Hi,
I would like to implement a DOM wrapper for Libxml2. We heavily use
a Delphi wrapper for Libxml2 at work and for me it would be nice to
have a similar thingy on the Python side - for easy scripting.
I talked with Martijn some time ago about such an attempt and he
directed me to the aready existing initial source for a lxml DOM
wrapper. After having consulted the implementation of pxdom, I
started an initial implementation. Since consider myself still a
Python newbie and was new to Pyrex, I came up with a code more
focused on experimenting with those languages than trying to fit into
the already existing lxml infrasctructure. The main difference
between the lxml approach and this experiment is that it uses an
additional layer of classes to map to Libxml's nodes. With such a
layer, which already cares about the peculiarities of the Libxml2
library, setting up a DOM layer on top felt quite easy. This is all
not new and similar to lxml's etree _NodeBase or _DocumentBase
classes, but with the difference, that instances of such classes
or specialized derived classes would sit on the "_private" field of
a Libxml2 node, rather than a _ProxyRef structure.
This has the following pros:
1. Such accessor classes can hold additional information like the
parent node of Libxml2's namespace nodes (Libxml2 does not have
a field for this), so this information need not be obtained for
every interface, but is stored only once and managed at a distinct
position. Another scenario could be a work-flow where you
modify the node-tree via the DOM API, but want to serialize it
in an ElementTree fashion; so the fact that namespace declarations
need probably to be rearranged, since we used DOM previously could
be saved in the document accessor object.

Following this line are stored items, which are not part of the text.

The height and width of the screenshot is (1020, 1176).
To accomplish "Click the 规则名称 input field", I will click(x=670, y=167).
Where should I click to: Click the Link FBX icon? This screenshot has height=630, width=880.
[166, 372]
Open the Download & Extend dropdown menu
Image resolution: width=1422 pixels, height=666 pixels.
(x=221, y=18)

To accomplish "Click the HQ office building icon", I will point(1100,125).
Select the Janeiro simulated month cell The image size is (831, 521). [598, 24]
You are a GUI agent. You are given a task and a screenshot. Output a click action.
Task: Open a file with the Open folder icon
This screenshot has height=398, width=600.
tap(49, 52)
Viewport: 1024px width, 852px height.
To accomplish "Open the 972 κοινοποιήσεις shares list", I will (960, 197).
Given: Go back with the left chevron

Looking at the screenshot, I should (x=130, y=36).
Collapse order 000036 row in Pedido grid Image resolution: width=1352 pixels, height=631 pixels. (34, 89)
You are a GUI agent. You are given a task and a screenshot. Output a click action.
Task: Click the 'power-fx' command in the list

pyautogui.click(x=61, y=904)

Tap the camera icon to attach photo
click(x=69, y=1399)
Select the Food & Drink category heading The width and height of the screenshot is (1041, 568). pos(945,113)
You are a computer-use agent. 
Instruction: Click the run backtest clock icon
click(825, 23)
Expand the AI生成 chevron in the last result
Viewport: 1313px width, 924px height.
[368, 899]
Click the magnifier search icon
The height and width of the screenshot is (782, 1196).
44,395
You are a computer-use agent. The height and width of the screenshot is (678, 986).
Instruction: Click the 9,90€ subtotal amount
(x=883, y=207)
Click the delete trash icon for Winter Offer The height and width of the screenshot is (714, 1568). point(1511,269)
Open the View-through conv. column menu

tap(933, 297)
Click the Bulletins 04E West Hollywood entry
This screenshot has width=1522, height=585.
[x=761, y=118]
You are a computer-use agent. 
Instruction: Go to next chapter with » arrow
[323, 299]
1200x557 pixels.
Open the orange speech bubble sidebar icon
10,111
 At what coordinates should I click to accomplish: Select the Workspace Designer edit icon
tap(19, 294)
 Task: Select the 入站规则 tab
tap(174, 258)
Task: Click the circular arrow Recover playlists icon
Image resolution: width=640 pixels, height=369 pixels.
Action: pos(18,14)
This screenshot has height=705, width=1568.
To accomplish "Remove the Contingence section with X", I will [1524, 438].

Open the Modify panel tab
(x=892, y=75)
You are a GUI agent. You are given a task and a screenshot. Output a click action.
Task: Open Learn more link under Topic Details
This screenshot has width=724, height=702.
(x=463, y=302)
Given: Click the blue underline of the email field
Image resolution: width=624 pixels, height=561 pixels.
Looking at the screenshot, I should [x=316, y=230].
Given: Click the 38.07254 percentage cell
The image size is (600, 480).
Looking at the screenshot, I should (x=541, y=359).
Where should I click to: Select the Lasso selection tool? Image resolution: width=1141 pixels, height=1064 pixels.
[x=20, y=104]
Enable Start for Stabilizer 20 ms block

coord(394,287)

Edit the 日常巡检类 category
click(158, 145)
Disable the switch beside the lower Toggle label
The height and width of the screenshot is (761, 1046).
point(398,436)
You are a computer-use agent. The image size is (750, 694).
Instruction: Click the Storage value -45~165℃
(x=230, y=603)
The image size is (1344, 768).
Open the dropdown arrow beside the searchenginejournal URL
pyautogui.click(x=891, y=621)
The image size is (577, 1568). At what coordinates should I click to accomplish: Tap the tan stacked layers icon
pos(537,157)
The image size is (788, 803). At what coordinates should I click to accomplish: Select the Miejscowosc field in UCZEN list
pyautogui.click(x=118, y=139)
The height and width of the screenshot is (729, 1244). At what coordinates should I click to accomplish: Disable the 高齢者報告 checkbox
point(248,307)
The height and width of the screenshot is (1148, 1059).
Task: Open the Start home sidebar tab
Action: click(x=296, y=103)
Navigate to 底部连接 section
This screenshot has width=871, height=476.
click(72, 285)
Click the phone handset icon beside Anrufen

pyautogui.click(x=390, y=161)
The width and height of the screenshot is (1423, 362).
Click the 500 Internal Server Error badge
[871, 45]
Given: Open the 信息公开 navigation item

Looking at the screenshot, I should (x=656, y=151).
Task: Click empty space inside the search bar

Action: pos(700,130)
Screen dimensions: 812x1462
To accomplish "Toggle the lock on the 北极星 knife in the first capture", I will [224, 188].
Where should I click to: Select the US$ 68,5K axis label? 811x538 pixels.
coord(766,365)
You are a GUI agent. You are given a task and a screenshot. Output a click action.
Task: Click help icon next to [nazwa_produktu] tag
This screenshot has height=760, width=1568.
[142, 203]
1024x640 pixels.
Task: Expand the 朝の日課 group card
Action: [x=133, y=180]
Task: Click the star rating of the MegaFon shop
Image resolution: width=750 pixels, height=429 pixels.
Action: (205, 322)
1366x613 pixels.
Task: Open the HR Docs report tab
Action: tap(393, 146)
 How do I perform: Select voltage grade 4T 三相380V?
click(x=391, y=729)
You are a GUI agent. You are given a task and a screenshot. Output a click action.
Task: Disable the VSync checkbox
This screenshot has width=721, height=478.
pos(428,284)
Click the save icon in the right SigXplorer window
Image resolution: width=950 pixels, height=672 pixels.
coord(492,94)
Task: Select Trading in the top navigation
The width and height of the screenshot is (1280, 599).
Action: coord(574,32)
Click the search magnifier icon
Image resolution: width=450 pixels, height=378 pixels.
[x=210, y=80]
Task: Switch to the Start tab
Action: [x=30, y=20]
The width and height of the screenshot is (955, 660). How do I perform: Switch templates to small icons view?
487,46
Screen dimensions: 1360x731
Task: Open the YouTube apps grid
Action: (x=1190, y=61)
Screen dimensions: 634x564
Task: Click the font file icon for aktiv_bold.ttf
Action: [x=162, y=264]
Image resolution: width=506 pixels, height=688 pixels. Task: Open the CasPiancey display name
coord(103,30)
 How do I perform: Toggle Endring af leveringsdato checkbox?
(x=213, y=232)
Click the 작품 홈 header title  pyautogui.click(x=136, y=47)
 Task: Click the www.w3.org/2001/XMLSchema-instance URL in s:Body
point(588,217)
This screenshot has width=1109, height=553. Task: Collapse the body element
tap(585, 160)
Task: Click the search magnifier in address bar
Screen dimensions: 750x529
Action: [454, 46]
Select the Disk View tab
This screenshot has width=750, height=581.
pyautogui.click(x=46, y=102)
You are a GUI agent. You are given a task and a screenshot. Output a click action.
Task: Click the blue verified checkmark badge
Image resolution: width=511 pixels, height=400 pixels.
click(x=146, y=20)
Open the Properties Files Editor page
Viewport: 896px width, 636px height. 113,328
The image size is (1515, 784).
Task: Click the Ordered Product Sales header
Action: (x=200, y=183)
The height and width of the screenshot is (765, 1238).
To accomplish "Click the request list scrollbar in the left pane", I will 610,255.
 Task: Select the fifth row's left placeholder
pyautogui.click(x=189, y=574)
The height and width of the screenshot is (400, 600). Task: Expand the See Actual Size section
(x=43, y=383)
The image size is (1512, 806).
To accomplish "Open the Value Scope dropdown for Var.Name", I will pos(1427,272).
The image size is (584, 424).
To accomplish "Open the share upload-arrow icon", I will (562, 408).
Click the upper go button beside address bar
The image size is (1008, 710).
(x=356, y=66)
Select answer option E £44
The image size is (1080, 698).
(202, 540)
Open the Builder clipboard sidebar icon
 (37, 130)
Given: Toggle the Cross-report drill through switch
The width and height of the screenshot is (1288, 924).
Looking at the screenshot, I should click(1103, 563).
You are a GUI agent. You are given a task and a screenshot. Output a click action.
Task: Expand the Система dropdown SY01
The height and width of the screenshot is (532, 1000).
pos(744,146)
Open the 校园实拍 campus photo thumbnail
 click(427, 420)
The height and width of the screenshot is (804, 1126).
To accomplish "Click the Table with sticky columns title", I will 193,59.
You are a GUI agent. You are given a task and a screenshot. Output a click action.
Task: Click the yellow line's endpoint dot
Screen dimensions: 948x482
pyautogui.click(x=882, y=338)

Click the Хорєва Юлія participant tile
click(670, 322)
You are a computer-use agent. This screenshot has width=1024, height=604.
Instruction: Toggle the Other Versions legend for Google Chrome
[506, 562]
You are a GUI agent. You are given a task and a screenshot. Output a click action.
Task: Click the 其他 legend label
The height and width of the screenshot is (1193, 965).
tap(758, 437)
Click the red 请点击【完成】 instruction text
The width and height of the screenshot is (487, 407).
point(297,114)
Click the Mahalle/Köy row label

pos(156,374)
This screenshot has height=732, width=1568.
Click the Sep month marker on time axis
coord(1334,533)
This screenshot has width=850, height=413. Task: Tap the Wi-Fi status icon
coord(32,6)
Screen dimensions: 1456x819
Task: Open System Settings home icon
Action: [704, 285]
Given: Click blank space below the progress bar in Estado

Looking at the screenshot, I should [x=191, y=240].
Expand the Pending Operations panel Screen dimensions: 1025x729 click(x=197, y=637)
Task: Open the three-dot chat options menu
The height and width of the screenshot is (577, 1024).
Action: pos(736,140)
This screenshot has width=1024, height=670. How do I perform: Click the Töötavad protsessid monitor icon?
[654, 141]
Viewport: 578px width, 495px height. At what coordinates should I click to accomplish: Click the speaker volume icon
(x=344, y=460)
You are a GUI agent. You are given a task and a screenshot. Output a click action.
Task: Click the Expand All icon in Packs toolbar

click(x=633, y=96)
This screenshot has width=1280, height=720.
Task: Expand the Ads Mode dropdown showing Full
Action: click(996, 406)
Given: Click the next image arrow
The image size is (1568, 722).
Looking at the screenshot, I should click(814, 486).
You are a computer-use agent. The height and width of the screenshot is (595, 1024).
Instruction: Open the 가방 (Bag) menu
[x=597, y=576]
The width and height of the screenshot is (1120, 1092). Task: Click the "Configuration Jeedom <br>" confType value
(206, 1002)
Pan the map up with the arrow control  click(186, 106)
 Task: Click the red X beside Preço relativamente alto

2. One can design an user interface which is disattached from any
internal lxml classes and therefore their methods. (I dunno if
Python or Pyrex has the concept of "protected" methods, so only
visible to the code of the classes itself. If so, then this
argument does hold.) So internal methods wouldn't interfere with
user interface methods.
3. One can use pure Python as well (at least I hope so, didn't try it
myself :-)) to create new user APIs. So if you need a custom XML
API, then you can use the accessor classes via Python and pick
the functionallity use need. This holds true if you are not
intending to use some fancy XML operations not supported by the
accessor classes. So here the accessors act more like Libxml2
Python bindings than a specific API.
The cons:
1. An additional layer of objects will be slower:
etree:
1 _ProxyRef structure per interface
1 _DocumenBase, _NodeBase, ect per interface object
accessors:
1 accessor object per node
1 _ProxyRef structure per interface object
1 interface object
This is all an experiment for me and I don't have any intention to
modify lxml's current philosophy; so if any one is interested in a
DOM API in the house of lxml: I appretiate comments about the sanity
of such an approach and would change my direction if it does not
fit into lxml.
Note that the DOM API is written in Python in that module. I should
change this due to better performance and write it in Pyrex, but
currently I dunno how to use class constants (is there a way?) with
extension types - needed for the node-types in the "Node" class.
I'll attach the current code (Martijn, it is almost the same I send
you 2-3 weeks ago), together with a modified tree.pyd and the test
script I used for playing with it.
Ah, and it needs Libxml2 2.6.20, due to a new Libxml2 function.
Greetings,
Kasimier